Beryozovye Islands (Берёзовые острова; Koiviston saaret; Björköarna, lit. 'the Birch Islands'), alternatively spelled Berezovye Islands, is an island group in Leningrad Oblast, Russia.

==Geography==
The islands are situated at the head of the Gulf of Finland, just outside the town of Primorsk on the Karelian Isthmus. The total area of the group, stretching along the coast for 200 km, is 92 km^{2}. There are 15 islands in the group, the largest of which is Bolshoy Beryozovy (Large Berezovy, Finnish: Koivistonsaari).

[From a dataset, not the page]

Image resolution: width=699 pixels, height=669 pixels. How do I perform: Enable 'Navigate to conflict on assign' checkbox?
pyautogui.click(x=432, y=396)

Other islands include Zapadny Beryozovy (West Beryozovy, Finnish: Tiurinsaari) and Severny Beryozovy (North Beryozovy, Finnish: Piisaari).

==Environment==
The archipelago is protected by the state as a seabird sanctuary and is one of the Russia's Ramsar sites. It has been designated an Important Bird Area (IBA) by BirdLife International because it supports populations of many species of waterfowl and gulls on passage.

==History==
Before the Third Swedish Crusade (1293–1295), the islands paid tax to Novgorod; after the crusade they became Swedish. In 1721 they became part of Russia, and in 1812 they were restored to the Grand Duchy of Finland with the province of Vyborg. In independent Finland they belonged to the parish then called Koivisto (Swedish: Björkö). The main settlement on the islands was then called Saarenpää (Krasnoostrovskiy). The islands gave their name to the Treaty of Björkö (1905). After World War II, they were ceded by Finland to the Soviet Union. The whole historical Finnish population was expelled and replaced by a population of Soviet origin from September 1944 onwards. Place names were russified after 1947 concurrently with the rest of the formerly Finnish Karelian Isthmus occupied in 1944.